■ Problem requirements
Retype the material verbatim, starting at the line that contains "How do I perform: Select" and ending with the line that contains "will [x=1195, y=612].", with both of those lines included.

■ Excerpted data
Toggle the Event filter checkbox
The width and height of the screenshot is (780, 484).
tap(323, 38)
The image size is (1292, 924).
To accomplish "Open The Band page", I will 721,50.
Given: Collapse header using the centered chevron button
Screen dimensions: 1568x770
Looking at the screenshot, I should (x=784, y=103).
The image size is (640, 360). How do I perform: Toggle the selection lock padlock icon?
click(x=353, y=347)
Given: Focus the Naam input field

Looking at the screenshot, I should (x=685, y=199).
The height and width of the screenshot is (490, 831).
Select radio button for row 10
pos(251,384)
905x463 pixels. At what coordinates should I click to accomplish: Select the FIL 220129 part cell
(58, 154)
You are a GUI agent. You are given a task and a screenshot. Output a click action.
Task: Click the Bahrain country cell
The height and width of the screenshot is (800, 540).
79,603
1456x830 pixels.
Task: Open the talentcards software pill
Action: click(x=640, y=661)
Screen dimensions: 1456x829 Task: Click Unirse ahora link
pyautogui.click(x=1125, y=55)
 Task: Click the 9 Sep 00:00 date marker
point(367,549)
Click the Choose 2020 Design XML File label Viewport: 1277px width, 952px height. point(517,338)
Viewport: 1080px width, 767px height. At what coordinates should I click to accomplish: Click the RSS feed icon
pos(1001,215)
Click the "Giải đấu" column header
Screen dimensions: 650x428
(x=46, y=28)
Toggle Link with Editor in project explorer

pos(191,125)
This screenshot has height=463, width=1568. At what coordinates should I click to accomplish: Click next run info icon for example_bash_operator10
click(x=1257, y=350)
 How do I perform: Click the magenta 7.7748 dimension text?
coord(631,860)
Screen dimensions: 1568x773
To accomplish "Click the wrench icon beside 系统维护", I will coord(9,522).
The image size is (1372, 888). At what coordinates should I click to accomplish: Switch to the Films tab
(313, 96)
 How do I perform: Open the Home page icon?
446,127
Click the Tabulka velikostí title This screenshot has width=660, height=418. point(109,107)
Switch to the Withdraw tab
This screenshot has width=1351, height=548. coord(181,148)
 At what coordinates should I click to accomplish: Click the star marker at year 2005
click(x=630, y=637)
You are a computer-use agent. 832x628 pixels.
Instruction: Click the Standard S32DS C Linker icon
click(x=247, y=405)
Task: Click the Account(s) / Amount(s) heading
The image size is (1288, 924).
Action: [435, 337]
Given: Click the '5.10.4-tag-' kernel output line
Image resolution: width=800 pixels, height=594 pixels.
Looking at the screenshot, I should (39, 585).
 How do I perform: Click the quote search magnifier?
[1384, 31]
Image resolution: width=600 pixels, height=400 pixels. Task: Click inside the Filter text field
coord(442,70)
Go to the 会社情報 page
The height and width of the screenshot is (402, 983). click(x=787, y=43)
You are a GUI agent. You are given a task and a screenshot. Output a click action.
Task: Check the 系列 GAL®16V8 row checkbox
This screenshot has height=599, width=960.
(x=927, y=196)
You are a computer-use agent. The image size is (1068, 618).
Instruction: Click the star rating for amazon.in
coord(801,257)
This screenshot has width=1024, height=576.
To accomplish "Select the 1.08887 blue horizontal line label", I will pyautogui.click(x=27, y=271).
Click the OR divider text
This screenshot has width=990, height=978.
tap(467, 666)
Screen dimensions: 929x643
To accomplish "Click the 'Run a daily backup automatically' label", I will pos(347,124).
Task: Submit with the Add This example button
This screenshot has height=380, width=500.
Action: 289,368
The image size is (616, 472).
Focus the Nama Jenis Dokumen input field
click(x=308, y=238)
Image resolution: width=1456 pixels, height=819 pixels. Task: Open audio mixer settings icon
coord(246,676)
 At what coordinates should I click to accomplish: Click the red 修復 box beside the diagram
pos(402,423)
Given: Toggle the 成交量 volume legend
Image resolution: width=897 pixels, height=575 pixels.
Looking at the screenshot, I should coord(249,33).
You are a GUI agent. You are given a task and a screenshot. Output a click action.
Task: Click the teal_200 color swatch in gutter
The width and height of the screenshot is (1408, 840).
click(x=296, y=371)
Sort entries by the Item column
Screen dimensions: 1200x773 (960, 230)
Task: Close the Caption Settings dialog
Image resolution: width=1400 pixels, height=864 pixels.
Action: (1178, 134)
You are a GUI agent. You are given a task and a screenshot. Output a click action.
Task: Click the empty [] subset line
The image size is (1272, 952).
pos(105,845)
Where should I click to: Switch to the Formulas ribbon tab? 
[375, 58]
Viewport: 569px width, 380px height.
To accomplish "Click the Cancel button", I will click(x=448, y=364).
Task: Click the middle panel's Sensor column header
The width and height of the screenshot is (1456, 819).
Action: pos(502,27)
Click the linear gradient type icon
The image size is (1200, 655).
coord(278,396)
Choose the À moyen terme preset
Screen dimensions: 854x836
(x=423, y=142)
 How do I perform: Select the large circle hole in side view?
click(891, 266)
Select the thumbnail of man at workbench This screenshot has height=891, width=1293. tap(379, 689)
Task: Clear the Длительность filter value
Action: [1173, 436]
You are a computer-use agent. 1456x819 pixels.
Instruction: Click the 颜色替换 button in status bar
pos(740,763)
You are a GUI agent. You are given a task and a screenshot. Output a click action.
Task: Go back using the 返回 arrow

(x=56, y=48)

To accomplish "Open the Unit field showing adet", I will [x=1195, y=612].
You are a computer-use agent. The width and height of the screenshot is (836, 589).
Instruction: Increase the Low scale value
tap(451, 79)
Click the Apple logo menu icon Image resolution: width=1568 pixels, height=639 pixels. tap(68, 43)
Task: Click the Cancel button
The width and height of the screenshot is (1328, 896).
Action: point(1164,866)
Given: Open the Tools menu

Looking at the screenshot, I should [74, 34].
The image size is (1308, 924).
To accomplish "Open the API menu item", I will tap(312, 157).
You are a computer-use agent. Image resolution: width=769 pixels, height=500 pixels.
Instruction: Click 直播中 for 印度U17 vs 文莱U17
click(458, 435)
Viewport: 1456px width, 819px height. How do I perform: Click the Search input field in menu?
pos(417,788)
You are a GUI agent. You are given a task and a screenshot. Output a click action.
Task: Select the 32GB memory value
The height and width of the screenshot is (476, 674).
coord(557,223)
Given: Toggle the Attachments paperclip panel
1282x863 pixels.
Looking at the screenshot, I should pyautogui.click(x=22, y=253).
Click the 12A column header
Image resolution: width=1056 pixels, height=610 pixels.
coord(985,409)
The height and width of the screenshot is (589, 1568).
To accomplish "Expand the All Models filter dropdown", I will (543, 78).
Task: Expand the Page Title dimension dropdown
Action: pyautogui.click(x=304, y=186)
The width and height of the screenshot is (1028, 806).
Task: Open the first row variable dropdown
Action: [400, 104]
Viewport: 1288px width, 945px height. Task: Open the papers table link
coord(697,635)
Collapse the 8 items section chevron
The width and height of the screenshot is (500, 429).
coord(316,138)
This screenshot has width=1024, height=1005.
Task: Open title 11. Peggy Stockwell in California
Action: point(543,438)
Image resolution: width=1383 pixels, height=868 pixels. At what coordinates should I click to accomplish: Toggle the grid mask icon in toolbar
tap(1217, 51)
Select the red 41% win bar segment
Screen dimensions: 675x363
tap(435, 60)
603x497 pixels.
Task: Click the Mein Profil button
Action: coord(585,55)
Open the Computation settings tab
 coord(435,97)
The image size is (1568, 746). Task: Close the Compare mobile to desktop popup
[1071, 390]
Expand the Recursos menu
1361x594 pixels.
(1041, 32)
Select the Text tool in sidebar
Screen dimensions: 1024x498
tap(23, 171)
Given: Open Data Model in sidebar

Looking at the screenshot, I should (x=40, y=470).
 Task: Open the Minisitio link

■ Solution
 How do I perform: Select the large circle hole in side view?
click(891, 266)
Select the thumbnail of man at workbench This screenshot has height=891, width=1293. tap(379, 689)
Task: Clear the Длительность filter value
Action: [1173, 436]
You are a computer-use agent. 1456x819 pixels.
Instruction: Click the 颜色替换 button in status bar
pos(740,763)
You are a GUI agent. You are given a task and a screenshot. Output a click action.
Task: Go back using the 返回 arrow

(x=56, y=48)

To accomplish "Open the Unit field showing adet", I will [x=1195, y=612].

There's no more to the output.